One thing about word clouds is that we know we don't want to include common words that are used as part of the language structure.  The library we are using calls these stop words:

In [None]:
STOPWORDS

Let's build a word cloud using the lyrics from Imagine.  First we need to load the lyrics into a string:

In [None]:
imagine_lyrics = """
Imagine there's no countries
It isn't hard to do
Nothing to kill or die for
And no religion, too
Imagine all the people
Living life in peace
You, you may say I'm a dreamer
But I'm not the only one
I hope someday you will join us
And the world will be as one
Imagine no possessions
I wonder if you can
No need for greed or hunger
A brotherhood of man
Imagine all the people
Sharing all the world
You, you may say I'm a dreamer
But I'm not the only one
I hope someday you will join us
And the world will live as one
"""

Next, we'll use the string methods to clean up the text and put the words in a list:

In [None]:
import string 

imagine_lyrics = imagine_lyrics.replace(',', '')
imagine_tokens = imagine_lyrics.split() 
for x in imagine_tokens :
    print(x)

Let's make all the words lower case so the word cloud doesn't have a mix of upper and lower case letters:

In [None]:
for i in range(len(imagine_tokens)): 
        imagine_tokens[i] = imagine_tokens[i].lower() 

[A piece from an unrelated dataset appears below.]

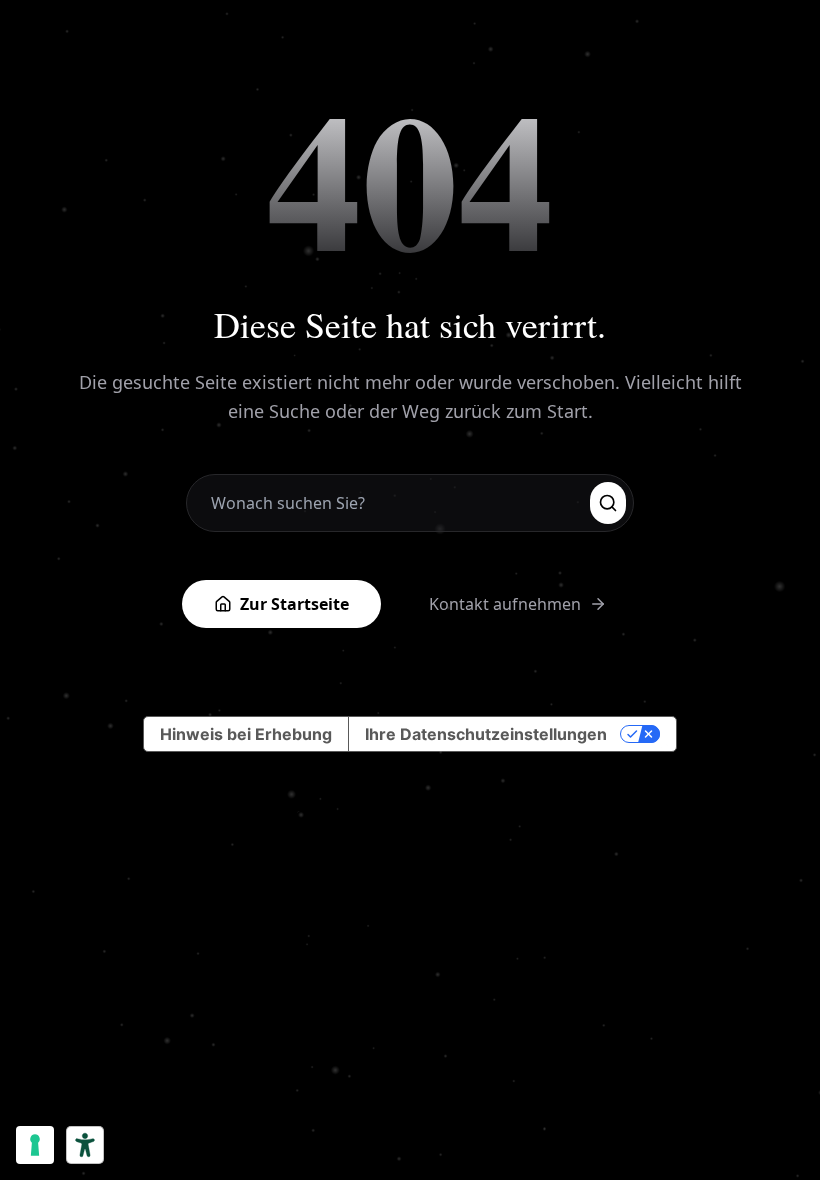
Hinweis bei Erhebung (246, 734)
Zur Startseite (294, 604)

Now let's put it all back together in a simple single string:

In [None]:
imagine_words = ' '
for word in imagine_tokens: 
    imagine_words = imagine_words + word + ' '

imagine_words

The final step is creating the actual word cloud...  let's look at the code:

In [None]:
wordcloud = WordCloud(width = 800, height = 800, 
                background_color ='white', 
                stopwords = set(STOPWORDS), 
                min_font_size = 10)

wordcloud.generate(imagine_words) 
  
# plot the WordCloud image                        
plt.figure(figsize = (8, 8), facecolor = None) 
plt.imshow(wordcloud) 
plt.axis("off") 
plt.tight_layout(pad = 0) 
  
plt.show()

### Your turn!

Now use the code above to create a word cloud for your favorite song, poem, or exert!